◆ WHAT IS REQUIRED ◆
Copy each line of the records that includes "computer".

◆ EXCERPTED RECORDS ◆
[Start of section]
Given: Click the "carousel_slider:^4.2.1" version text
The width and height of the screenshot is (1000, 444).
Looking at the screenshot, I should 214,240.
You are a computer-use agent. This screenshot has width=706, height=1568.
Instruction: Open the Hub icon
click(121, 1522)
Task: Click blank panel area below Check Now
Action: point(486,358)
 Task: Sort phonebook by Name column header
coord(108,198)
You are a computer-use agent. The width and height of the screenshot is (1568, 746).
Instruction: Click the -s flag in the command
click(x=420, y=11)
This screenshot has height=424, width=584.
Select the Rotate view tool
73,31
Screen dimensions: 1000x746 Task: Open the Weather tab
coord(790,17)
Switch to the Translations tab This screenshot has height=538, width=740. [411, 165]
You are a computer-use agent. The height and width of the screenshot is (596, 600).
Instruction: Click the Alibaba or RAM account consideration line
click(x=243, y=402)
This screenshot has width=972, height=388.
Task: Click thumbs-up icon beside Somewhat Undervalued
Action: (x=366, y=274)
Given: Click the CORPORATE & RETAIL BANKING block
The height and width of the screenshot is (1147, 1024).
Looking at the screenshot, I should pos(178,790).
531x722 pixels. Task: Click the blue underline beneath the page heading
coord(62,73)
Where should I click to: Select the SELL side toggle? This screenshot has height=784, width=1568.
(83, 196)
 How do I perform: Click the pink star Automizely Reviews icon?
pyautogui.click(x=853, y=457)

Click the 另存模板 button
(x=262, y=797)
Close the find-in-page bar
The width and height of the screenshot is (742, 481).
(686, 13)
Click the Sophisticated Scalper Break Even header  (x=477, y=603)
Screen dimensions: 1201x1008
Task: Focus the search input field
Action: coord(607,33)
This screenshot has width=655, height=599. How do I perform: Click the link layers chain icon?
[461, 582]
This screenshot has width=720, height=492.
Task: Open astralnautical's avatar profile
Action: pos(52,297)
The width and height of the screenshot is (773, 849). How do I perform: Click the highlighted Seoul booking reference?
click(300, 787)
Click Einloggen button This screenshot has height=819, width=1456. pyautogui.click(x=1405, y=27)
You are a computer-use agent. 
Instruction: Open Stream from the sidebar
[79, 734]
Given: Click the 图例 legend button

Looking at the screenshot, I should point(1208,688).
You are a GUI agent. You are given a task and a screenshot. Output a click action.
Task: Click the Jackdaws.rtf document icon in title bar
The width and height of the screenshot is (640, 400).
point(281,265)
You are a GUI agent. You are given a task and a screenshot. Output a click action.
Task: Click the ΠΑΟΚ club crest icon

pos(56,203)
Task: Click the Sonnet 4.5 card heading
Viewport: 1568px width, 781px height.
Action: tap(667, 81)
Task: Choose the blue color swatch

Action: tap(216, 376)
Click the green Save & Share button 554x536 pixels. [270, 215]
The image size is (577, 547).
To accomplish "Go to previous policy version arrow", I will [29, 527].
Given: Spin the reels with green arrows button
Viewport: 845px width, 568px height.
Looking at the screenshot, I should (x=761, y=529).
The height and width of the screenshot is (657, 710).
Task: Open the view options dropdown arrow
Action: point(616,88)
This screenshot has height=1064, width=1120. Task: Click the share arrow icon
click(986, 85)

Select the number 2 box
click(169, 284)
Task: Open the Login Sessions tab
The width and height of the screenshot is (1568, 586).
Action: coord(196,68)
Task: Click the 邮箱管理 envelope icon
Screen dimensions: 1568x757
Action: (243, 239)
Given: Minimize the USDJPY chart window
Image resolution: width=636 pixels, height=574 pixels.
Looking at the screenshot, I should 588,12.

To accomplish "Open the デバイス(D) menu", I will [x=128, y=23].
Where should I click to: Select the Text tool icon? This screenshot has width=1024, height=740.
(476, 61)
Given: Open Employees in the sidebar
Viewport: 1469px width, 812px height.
[End of section]
◆ RESULT FOR THIS EXERCISE ◆
You are a computer-use agent. This screenshot has width=706, height=1568.
You are a computer-use agent. The width and height of the screenshot is (1568, 746).
You are a computer-use agent. The height and width of the screenshot is (596, 600).
You are a computer-use agent. 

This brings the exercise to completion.